When BERT is fine-tuned, a pre-trained BERT model is arranged to a particular job or domain by updating its bounds using a limited amount of labeled data. For example, fine-tuning requires a dataset containing texts and their respective sentiment labels when utilizing BERT for sentiment analysis. This typically entails incorporating a task-specific layer atop the BERT encoder and training the entire model end-to-end, employing an appropriate loss function and optimizer.

Key Takeaways

  • Utilizing fine-tuning techniques on adapting BERT for downstream tasks generally employed succeeds in enhancing the productivity of natural language processing models on specific tasks.
  • The process involves adapting the pre-trained BERT model to a particular task by training a new layer on top of the pre-trained model using the target task’s training data. This enables the model to acquire task-specific knowledge and improve its performance on the target task.
  • In general, fine-tuning BERT may be an effective method for increasing NLP model efficiency on certain tasks.
  • It allows the model to utilize the pre-trained BERT model’s understanding of general language representation while acquiring task-specific information from the target task’s training data.
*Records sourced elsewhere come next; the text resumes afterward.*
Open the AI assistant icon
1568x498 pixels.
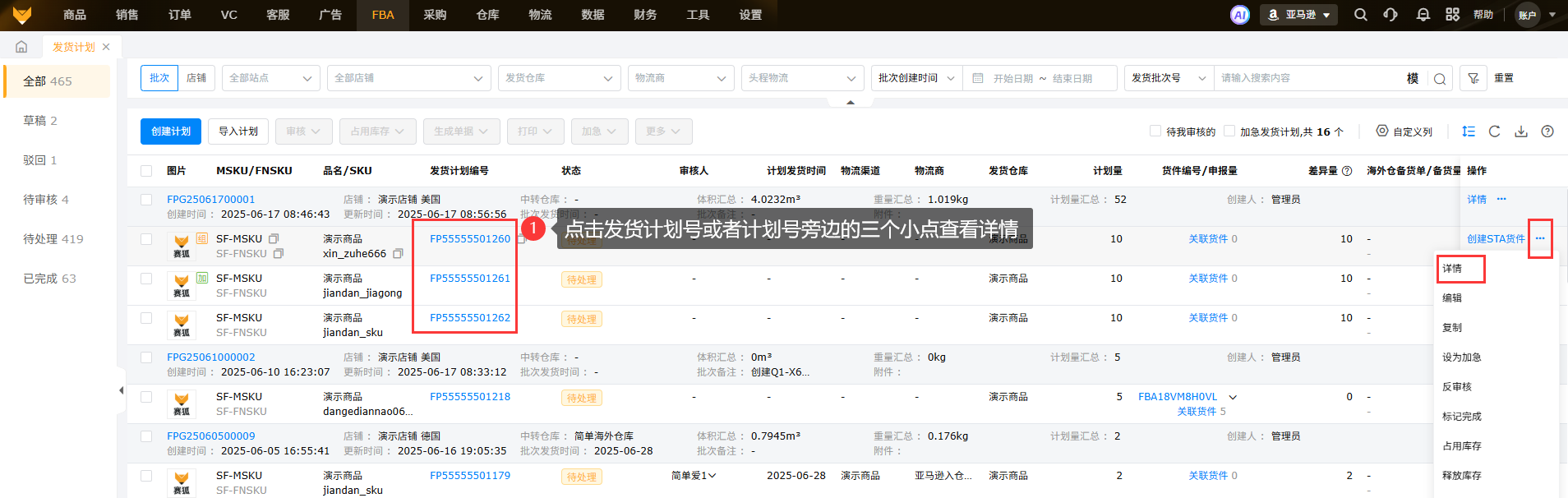tap(1239, 15)
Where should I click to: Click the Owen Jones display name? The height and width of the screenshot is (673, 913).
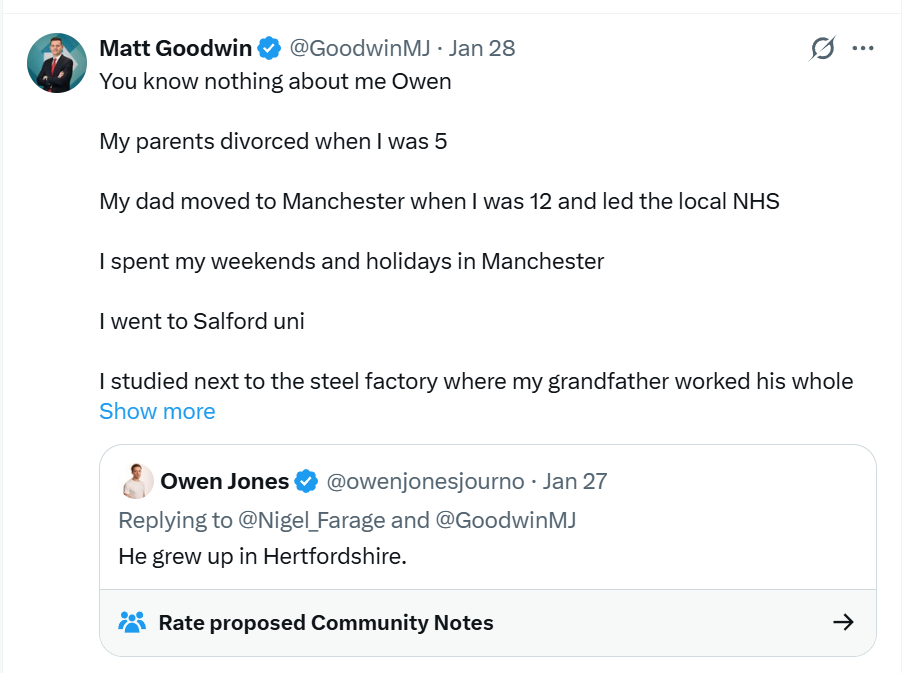click(224, 481)

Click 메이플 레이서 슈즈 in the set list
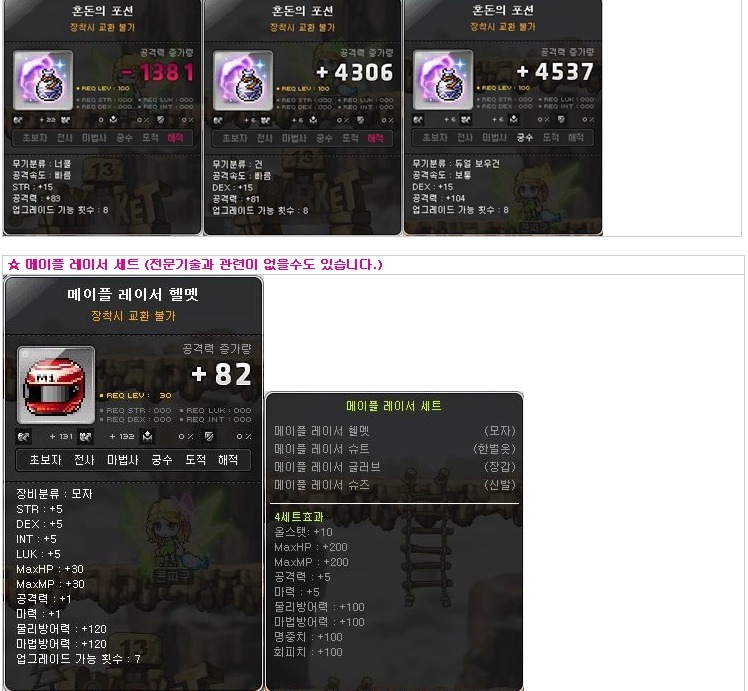322,485
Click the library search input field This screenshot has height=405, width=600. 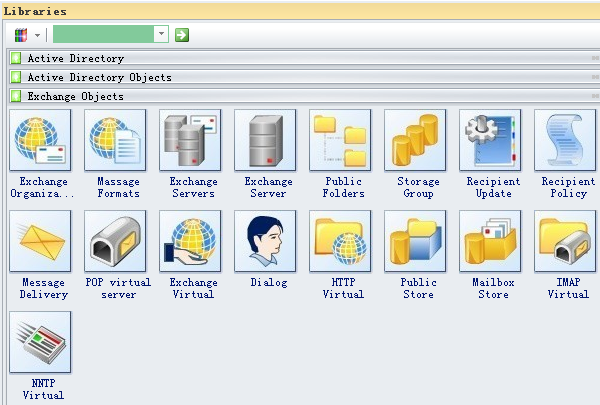point(104,34)
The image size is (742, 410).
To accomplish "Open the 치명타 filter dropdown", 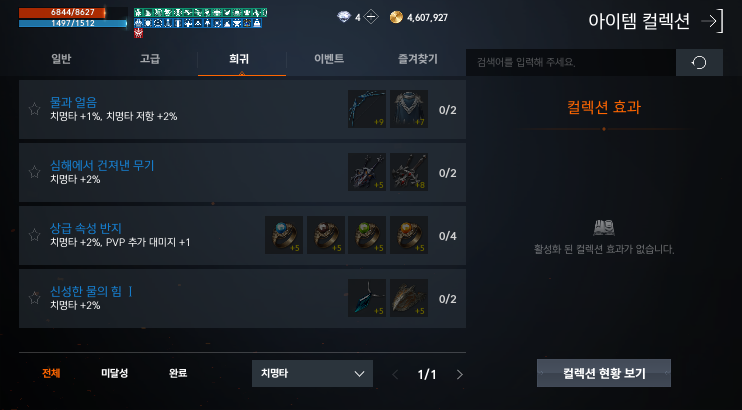I will tap(312, 374).
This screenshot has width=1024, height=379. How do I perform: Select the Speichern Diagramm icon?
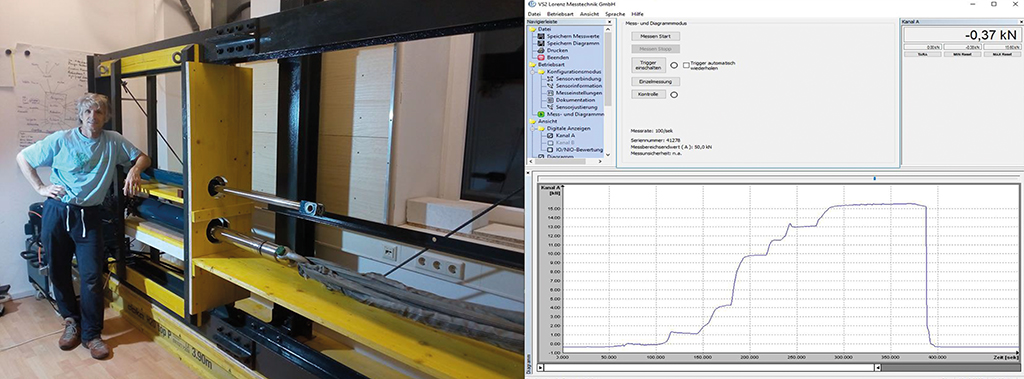(x=541, y=43)
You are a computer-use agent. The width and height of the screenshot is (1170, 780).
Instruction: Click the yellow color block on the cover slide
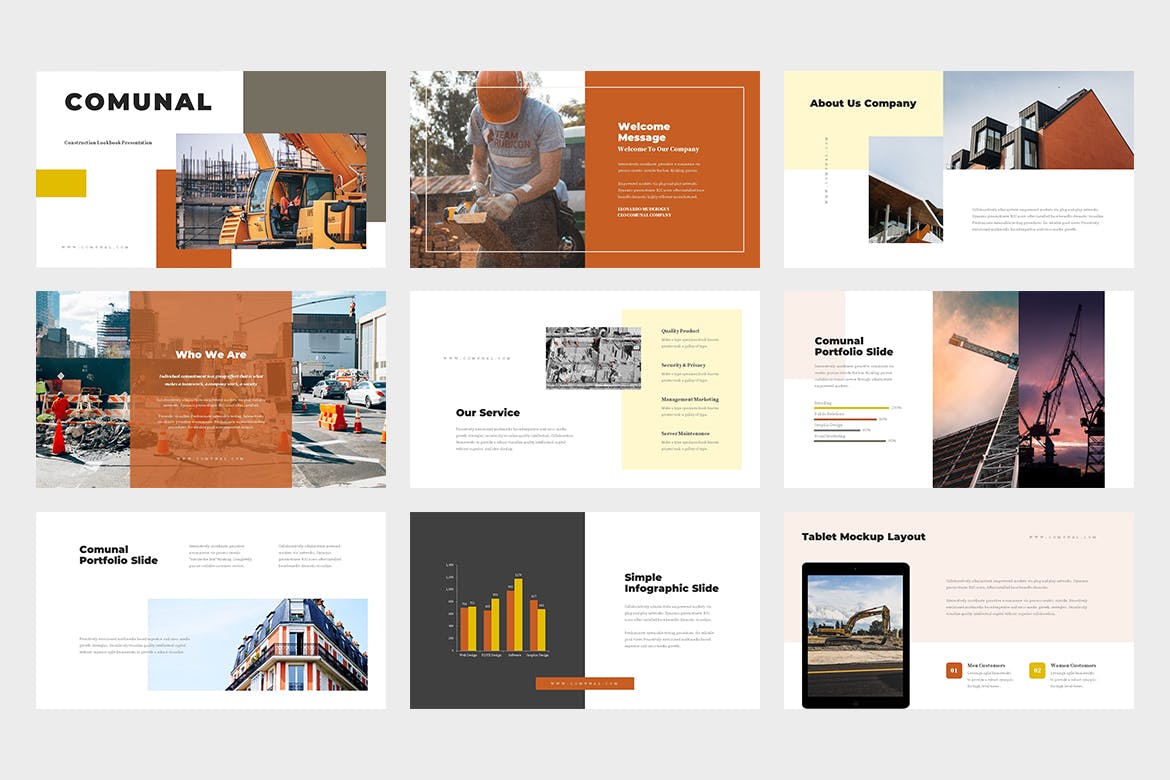click(61, 183)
Frequently Asked Questions

Q1. What does fine-tuning a BERT model mean?

A. Fine-tuning involves training specific parameters or layers of a pre-existing model checkpoint with labeled data from a specific task. This checkpoint is usually a model pre-trained on vast amounts of text data using unsupervised masked language modeling (MLM).

Q2. What is fine-tuning BERT for downstream tasks?

A. During the fine-tuning step, we adjust the already trained BERT model to a specific downstream task by putting a new layer on top of the previously trained model and training it using training data from the target task. This enables the model to acquire task-specific knowledge and enhance its performance on the target task.

Q3. Does fine-tuning improve accuracy?

A. Yes, it increases the model’s accuracy. It comprises using a model that has already been trained and retraining it using data pertinent to the original goal.

Q4. What are the main tasks that BERT is optimized for?

A. Due to the Bidirectional Capabilities of BERT, BERT undergoes pre-training on two different NLP tasks: Next Sentence Prediction and Masked Language Modeling.